Graham Nash - "Reflections" CD Boxset Review (Rhino Entertainment) ~ BrooklynRocks: NYC Music Blog

Tuesday, March 03, 2009

Graham Nash - "Reflections" CD Boxset Review (Rhino Entertainment)

STREAM: Graham Nash - Selected Tracks from Reflections

Graham Nash - 'Reflections' CD Review (Rhino Entertainment)With the 'death' of the LP, most record companies seem to have forgotten the importance of the album cover art, lyrics that can be read without a magnifying glass and innovative packaging. Rhino obviously hasn't forgotten this as the packaging alone on Graham Nash's 3-CD retrospective is impressive. Reflections is designed to look like a weathered and well-loved book and this book folds open to reveal the three CDs nestled in full color art. The discs are accompanied by a 150-page book of photos and Graham's notes about each track.

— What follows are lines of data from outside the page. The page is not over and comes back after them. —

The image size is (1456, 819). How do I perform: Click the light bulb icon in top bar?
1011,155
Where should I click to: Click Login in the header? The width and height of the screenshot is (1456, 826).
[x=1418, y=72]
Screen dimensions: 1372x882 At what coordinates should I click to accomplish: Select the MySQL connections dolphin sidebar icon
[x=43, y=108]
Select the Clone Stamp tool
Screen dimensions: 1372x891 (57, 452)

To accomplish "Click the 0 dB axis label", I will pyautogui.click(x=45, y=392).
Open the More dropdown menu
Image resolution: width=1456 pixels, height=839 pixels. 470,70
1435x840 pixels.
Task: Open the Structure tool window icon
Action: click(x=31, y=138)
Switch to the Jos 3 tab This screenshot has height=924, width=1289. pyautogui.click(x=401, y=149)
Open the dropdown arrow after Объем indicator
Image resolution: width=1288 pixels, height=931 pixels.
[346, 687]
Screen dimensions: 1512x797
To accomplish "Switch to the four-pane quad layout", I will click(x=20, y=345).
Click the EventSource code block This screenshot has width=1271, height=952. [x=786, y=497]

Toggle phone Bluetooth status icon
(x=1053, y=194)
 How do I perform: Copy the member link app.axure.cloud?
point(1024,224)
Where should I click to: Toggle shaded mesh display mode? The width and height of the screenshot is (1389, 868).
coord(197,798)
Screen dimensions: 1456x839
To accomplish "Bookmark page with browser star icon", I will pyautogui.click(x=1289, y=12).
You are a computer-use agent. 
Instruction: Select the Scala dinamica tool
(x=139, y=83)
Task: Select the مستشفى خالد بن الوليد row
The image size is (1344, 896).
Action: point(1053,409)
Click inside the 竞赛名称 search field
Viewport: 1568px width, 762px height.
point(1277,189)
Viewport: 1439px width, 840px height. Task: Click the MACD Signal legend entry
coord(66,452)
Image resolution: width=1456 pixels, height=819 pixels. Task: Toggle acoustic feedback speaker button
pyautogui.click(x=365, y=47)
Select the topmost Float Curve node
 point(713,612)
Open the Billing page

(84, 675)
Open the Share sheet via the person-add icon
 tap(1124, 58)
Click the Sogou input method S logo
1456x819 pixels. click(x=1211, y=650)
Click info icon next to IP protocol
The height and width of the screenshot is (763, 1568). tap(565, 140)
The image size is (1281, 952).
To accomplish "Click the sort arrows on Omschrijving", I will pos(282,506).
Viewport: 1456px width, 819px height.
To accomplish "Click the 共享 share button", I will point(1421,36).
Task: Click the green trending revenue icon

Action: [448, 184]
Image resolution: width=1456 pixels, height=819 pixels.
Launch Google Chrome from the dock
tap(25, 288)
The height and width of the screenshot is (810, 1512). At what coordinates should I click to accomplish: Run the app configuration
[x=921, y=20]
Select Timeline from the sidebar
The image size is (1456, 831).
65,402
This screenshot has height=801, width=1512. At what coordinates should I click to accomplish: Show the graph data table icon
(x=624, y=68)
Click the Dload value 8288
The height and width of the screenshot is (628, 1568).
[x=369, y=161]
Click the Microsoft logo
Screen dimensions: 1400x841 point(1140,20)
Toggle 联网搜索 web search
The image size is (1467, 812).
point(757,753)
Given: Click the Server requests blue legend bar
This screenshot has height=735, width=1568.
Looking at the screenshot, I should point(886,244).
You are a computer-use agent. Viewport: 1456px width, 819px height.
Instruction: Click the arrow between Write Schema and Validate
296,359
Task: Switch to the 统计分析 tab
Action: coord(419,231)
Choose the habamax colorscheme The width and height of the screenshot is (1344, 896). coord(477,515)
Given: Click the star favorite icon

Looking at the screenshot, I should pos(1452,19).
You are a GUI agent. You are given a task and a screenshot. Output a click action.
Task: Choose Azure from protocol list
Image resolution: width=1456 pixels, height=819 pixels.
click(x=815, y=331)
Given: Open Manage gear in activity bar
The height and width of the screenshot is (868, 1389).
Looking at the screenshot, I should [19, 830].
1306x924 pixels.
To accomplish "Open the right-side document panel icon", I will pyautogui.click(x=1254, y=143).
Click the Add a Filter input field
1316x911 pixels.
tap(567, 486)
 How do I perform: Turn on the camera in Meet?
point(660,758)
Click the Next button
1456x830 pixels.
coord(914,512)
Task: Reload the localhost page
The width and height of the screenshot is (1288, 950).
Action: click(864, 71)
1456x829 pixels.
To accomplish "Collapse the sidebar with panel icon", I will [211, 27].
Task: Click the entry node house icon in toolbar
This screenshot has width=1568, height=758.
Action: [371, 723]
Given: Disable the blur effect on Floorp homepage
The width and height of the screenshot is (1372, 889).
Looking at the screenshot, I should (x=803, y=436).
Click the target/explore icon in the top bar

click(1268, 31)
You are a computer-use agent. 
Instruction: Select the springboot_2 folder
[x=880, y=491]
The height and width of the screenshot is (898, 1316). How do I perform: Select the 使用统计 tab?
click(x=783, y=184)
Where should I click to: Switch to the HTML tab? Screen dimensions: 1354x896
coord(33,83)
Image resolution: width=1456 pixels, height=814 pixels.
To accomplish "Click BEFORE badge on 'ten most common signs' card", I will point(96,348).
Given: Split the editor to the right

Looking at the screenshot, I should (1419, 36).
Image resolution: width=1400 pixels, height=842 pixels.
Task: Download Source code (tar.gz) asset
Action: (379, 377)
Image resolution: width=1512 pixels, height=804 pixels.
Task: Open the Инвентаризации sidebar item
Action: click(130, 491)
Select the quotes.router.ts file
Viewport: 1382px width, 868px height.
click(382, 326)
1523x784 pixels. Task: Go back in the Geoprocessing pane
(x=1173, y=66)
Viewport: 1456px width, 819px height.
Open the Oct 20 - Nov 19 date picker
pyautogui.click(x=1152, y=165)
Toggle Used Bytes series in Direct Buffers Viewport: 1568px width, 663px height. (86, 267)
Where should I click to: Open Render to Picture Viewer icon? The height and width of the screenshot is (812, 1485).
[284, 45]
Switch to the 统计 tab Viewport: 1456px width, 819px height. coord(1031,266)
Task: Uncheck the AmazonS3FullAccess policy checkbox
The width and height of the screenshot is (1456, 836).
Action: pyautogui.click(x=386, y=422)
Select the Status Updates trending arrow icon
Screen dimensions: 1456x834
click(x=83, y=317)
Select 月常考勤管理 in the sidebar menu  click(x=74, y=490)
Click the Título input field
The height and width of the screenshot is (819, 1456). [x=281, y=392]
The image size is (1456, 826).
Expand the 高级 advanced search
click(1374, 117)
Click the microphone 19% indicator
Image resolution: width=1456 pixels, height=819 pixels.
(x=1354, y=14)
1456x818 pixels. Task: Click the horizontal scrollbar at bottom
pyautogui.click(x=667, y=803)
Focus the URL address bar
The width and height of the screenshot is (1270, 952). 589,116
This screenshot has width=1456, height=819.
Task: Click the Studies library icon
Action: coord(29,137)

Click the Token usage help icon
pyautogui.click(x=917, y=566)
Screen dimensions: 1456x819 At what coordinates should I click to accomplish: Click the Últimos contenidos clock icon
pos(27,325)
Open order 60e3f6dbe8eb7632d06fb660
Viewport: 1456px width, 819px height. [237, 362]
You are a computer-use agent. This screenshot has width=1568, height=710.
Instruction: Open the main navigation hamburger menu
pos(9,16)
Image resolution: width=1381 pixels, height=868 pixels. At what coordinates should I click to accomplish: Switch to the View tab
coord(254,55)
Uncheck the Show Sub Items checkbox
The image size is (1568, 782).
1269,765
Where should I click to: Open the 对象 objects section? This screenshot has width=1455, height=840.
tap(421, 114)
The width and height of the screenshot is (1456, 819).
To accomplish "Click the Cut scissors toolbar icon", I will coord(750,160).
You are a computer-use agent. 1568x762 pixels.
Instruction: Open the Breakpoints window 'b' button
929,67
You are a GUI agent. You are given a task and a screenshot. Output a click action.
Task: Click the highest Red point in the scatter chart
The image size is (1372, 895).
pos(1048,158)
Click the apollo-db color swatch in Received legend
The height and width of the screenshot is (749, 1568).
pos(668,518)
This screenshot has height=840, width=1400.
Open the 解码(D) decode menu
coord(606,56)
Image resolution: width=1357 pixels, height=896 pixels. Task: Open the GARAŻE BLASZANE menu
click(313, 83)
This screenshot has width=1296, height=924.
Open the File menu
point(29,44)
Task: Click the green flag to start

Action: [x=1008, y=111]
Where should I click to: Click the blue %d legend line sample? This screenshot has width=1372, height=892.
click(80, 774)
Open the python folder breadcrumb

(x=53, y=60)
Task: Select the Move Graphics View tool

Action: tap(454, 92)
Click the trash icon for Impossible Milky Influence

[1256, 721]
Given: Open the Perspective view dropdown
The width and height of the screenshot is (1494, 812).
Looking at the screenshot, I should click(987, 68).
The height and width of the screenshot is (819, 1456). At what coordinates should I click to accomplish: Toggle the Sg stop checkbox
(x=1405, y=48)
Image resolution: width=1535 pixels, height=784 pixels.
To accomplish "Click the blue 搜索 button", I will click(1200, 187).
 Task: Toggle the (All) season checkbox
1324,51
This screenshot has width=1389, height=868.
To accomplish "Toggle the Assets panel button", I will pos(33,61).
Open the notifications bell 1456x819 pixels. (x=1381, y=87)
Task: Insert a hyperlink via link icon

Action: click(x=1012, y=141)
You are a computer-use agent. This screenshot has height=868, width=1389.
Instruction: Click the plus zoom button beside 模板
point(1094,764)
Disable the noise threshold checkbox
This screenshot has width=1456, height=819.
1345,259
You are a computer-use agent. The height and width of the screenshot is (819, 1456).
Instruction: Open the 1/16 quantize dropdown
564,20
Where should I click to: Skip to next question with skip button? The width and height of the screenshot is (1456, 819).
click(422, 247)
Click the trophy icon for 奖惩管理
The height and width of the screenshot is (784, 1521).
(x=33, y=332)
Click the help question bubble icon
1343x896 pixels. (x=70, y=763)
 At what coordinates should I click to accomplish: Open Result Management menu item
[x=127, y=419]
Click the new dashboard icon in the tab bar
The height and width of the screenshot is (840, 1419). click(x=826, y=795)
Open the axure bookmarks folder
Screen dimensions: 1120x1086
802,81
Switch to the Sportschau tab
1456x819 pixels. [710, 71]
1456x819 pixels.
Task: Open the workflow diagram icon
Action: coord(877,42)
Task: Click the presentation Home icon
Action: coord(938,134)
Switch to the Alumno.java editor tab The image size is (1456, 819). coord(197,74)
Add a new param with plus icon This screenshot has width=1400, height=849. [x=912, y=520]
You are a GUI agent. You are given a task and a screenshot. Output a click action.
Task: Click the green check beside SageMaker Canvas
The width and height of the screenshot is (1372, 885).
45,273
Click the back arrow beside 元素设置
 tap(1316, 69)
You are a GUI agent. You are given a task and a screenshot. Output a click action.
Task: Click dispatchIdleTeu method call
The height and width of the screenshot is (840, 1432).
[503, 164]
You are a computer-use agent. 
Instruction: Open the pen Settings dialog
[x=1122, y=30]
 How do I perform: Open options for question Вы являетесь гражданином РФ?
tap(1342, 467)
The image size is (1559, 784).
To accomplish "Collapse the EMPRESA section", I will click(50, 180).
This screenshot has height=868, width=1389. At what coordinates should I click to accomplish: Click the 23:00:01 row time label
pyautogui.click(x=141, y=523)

The sixty-four tracks on this set follows Graham's career chronologically from The Hollies to Crosby, Stills and Nash (and C,S,N&Y) to Graham's solo recordings and his work with David Crosby. This is an impressive collection and die-hard Graham Nash fan who already own Graham's prior releases will likely want to pick up this box set as thirty-two of the sixty-four tracks are previously unreleased. In an interview with Rolling Stone, Graham said “I went through 44 versions of the set before I settled on this one...It was painful for me because I’m not for introspection or resting on my laurels. A lot of the musical soundtrack to my life is on this box set.”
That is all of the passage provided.